SMITHFIELD, Va. – A large early debt extinguishment charge contributed to a 91 percent decline in income during the second quarter for Smithfield Foods, Inc.
For the quarter ended Oct. 28, the company had income of $10.9 million, equal to 7 cents per share on the common stock, which compared with income of $120.7 million, or 74 cents per share, during the same quarter of the previous year. Sales for the quarter were $3,225.8 million, down 3 percent from $3,312.6 million during the same quarter of the previous year.

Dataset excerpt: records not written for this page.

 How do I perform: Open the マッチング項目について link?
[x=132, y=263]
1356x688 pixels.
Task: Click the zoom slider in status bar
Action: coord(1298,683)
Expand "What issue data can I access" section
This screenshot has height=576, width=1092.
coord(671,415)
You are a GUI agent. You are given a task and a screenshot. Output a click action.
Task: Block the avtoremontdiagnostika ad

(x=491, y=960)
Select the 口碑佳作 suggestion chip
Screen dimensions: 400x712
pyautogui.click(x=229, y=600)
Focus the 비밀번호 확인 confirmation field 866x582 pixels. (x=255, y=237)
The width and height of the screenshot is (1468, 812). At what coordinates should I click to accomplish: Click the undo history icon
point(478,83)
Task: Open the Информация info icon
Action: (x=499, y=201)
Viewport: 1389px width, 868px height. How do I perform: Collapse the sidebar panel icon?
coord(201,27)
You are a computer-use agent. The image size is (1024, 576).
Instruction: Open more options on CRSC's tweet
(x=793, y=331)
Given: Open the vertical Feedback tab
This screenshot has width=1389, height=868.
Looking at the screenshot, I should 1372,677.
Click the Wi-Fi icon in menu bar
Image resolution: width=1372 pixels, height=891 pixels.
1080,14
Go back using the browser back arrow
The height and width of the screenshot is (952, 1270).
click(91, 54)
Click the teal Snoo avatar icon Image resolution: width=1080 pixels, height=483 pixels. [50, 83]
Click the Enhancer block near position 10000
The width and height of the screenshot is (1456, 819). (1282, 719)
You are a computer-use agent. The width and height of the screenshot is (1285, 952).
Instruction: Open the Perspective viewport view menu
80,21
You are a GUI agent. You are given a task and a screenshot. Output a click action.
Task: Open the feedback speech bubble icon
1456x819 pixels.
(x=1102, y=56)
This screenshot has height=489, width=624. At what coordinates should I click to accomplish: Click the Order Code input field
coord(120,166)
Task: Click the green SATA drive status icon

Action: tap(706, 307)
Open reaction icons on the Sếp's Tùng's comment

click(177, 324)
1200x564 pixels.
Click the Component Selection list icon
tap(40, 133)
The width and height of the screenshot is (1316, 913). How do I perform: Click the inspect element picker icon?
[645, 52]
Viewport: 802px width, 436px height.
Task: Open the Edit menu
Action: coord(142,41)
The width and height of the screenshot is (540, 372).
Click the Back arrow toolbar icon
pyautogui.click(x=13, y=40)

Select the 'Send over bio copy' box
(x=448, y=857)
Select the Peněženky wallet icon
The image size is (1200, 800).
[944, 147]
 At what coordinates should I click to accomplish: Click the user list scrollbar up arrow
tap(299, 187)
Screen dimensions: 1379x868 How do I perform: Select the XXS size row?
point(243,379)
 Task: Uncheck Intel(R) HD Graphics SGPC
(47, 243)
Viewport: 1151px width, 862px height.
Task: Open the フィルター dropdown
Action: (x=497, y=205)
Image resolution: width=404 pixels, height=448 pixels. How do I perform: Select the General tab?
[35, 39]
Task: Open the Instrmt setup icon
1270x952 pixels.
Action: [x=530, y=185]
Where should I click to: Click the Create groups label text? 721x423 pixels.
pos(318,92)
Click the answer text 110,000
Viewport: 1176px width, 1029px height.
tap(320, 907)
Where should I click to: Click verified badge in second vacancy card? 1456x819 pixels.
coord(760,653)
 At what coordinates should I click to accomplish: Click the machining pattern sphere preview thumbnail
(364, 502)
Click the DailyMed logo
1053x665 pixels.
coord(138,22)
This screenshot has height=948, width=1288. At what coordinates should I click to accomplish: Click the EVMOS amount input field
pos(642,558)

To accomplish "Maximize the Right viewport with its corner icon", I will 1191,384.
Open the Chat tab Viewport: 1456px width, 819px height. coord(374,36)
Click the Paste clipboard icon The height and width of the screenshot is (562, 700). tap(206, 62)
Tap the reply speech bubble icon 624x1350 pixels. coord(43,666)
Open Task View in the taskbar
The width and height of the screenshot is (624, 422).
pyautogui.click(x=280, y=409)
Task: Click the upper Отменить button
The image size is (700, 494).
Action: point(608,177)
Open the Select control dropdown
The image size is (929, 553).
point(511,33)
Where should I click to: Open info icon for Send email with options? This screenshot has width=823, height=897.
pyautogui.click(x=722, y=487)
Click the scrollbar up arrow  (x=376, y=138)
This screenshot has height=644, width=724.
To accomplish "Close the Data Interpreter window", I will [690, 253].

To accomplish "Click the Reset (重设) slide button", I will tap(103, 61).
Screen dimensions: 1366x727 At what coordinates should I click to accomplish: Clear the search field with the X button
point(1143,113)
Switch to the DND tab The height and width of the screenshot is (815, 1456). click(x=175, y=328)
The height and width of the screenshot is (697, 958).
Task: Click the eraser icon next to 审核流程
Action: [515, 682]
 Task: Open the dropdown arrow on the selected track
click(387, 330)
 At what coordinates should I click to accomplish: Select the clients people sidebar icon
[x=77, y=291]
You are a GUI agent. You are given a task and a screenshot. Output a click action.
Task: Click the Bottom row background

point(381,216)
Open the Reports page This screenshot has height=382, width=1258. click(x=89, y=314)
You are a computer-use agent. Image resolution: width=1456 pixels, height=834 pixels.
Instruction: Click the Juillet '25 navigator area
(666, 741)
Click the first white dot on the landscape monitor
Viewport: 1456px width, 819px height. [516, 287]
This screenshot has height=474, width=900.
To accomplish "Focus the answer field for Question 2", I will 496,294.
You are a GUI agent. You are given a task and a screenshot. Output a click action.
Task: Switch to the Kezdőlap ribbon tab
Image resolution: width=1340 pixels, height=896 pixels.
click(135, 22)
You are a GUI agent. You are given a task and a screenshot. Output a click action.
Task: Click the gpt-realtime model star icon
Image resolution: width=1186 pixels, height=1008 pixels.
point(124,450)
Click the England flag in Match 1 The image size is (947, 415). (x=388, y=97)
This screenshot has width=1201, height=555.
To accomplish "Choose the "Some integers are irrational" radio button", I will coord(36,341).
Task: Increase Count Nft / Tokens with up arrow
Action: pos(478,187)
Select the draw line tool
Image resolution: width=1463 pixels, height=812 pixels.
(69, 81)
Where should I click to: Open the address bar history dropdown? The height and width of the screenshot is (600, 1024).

“Our solid second-quarter performance reflects the results of our ongoing efforts to deliver higher quality and more consistent earnings to our shareholders led by growth in our packaged meats business, even when faced with challenging commodity markets,” said C. Larry Pope, president and CEO. “In addition to higher packaged meats margins, volumes improved on a year-over-year basis for the third consecutive quarter, growing by 2 percent. Volume and sales grew across all key trade channels, more than offsetting double-digit declines in our industrial business. Strong retail channel performance, which accounted for more than half of packaged meats volume in the quarter, was led by growth in our Armour, Farmland, John Morrell and Kretschmar brands.
“New business with a number of national accounts continued to support growth and provide momentum in the food service channel. Gains in deli were fueled by our Eckrich brand with the introduction of Eckrich Bacon Lovers Deli Meats late last fiscal year, as well as our Kretschmar brand.”
The Pork segment had an operating profit of $194.3 million, up 13 percent from $171.2 million during the same quarter of the previous year. Sales for the segment were $2,720.9 million, down 2 percent from $2,774.8 million during the same quarter of the previous year.
The Hog Production segment recorded an operating loss of $32.6 million, which compared with an operating profit of $63.9 million during the same quarter of the previous year. Sales for the segment were $734 million, down 7 percent from $785.3 million.
For the six months ended Oct. 28, the company as a whole saw income decline 64 percent to $72.6 million, or 48 cents per share, which compared with income of $202.8 million, or $1.24 per share, during the same period of the previous year. Sales for the quarter were $6,317.1 million, down 1 percent from $6,406.8 million during the same period of the previous year.